• _EXERCISE DESCRIPTION_: Count the lines in the data below that contain the string "Pesca". Reply with the number only.

• _LISTED ENTRIES_:
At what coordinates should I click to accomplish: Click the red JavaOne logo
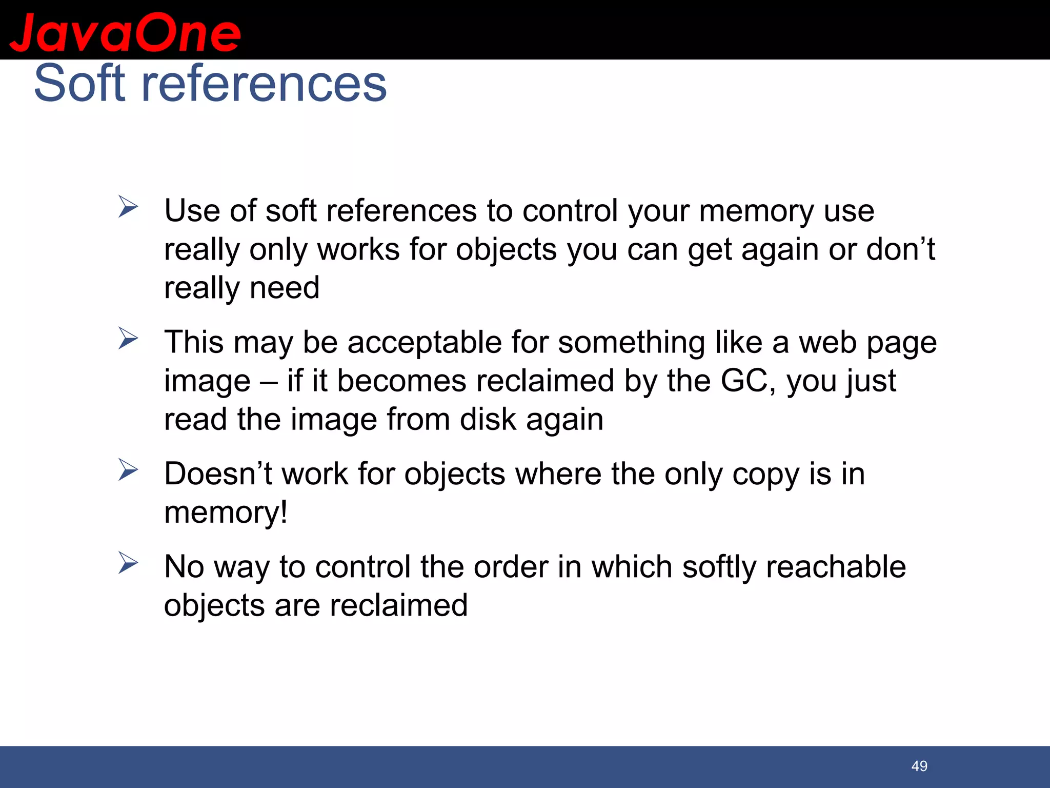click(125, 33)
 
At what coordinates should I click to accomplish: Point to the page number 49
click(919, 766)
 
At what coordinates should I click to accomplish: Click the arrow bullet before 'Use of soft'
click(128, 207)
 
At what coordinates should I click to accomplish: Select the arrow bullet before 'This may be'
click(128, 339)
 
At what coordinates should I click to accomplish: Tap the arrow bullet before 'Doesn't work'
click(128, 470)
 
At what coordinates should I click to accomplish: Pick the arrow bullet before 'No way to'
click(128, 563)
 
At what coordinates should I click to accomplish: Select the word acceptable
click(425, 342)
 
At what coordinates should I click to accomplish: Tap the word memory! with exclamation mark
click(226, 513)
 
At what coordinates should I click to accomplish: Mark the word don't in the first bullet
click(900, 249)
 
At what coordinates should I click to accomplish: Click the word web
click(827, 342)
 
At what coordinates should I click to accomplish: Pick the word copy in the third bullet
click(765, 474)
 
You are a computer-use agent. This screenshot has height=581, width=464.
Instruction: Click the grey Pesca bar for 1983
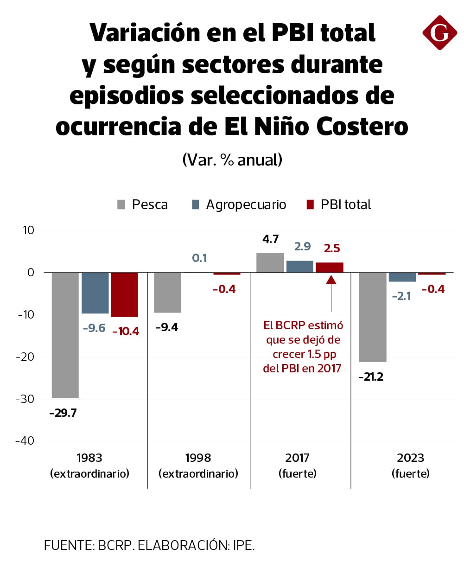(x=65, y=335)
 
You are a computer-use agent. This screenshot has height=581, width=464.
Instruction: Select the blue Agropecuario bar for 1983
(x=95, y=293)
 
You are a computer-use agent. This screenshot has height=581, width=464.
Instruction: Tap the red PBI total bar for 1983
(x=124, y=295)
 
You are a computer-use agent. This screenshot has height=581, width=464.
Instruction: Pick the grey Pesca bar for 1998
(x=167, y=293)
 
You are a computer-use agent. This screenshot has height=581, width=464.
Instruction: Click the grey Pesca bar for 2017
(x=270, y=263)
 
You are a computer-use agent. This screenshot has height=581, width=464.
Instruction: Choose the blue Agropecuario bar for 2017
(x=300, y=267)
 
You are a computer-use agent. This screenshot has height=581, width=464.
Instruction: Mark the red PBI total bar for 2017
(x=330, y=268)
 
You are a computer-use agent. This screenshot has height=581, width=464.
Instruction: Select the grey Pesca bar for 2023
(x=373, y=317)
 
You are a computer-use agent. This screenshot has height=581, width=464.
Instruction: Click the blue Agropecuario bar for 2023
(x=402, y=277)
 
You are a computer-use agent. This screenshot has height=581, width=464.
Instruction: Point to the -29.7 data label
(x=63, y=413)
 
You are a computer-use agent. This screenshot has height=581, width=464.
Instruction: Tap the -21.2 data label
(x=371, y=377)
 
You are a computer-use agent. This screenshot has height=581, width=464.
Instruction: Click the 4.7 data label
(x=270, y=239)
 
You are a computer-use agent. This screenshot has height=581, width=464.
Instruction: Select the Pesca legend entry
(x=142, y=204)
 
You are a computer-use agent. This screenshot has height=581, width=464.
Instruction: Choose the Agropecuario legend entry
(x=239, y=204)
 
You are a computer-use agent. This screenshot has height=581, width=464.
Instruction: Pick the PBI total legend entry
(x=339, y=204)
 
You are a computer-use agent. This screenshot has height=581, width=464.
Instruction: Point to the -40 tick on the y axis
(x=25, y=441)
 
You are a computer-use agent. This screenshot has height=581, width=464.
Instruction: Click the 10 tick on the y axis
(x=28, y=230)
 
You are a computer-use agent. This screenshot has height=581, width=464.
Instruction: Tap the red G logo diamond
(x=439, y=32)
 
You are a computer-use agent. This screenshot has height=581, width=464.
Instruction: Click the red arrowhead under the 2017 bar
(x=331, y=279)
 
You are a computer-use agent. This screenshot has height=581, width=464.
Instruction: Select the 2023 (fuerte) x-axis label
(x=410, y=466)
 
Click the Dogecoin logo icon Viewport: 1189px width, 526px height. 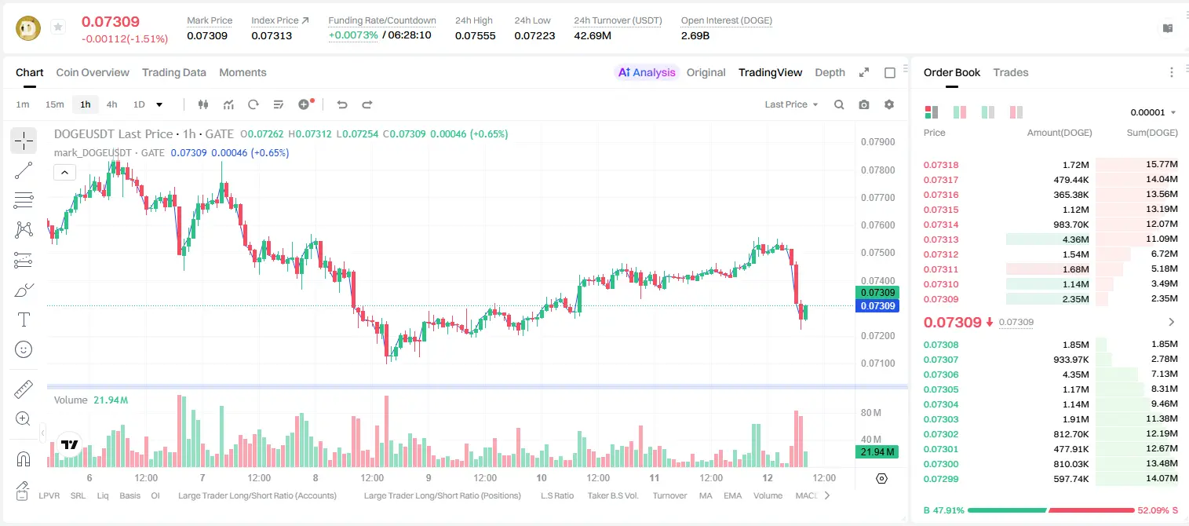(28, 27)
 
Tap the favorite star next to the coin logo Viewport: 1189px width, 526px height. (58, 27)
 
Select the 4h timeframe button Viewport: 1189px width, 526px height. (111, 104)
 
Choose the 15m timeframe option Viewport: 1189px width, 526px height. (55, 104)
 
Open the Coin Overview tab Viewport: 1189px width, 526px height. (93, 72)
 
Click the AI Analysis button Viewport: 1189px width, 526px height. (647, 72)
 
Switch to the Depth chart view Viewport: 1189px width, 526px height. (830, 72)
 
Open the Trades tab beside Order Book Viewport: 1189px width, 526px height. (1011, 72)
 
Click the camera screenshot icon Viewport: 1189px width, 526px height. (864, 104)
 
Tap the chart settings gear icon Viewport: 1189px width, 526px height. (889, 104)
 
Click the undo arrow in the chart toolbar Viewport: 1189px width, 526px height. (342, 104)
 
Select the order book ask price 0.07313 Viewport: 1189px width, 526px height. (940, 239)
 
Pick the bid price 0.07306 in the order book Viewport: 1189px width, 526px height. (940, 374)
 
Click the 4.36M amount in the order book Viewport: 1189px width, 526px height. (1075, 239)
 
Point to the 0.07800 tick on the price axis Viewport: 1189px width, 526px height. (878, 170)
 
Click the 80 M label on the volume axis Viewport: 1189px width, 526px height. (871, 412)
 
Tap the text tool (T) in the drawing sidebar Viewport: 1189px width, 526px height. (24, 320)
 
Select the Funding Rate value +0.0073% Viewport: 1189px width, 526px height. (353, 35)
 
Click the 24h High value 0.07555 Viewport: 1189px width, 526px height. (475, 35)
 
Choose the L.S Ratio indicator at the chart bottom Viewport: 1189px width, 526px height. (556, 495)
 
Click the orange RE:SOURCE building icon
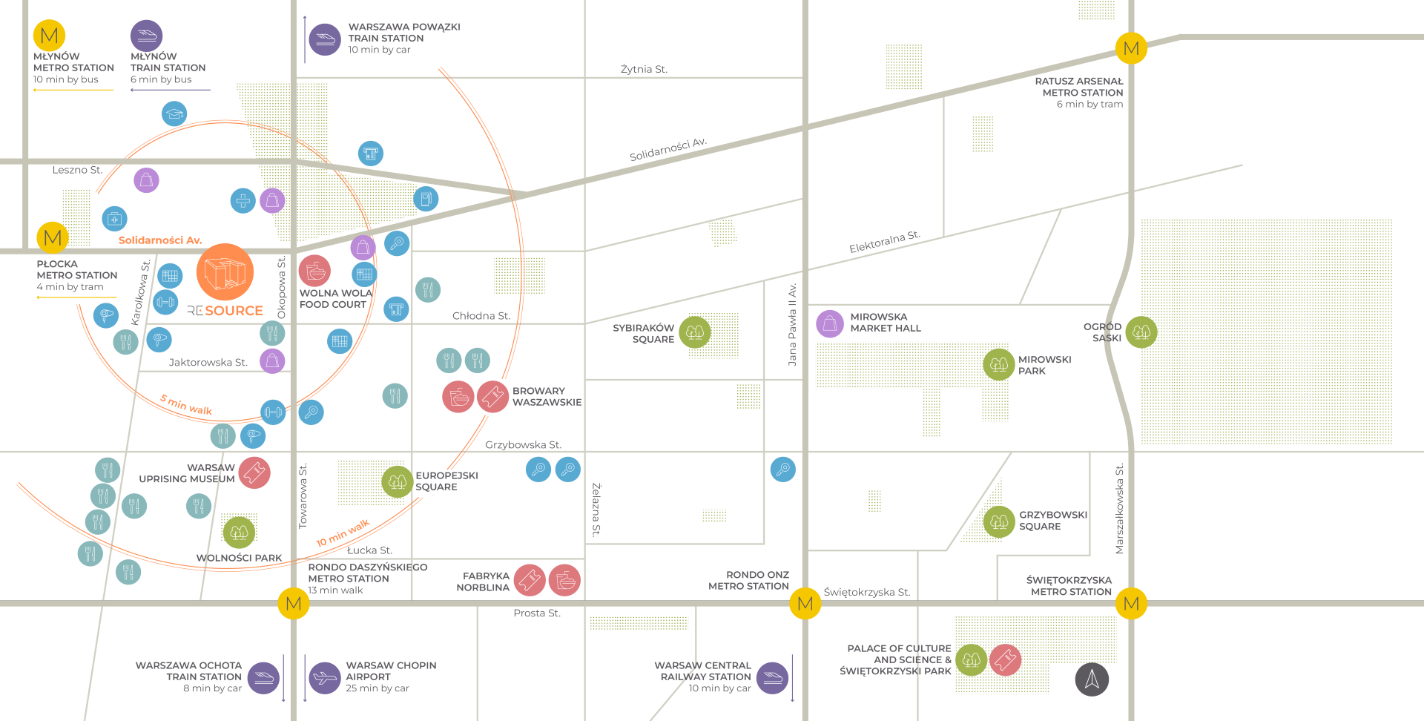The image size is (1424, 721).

• _ANSWER TO THE TASK_: 5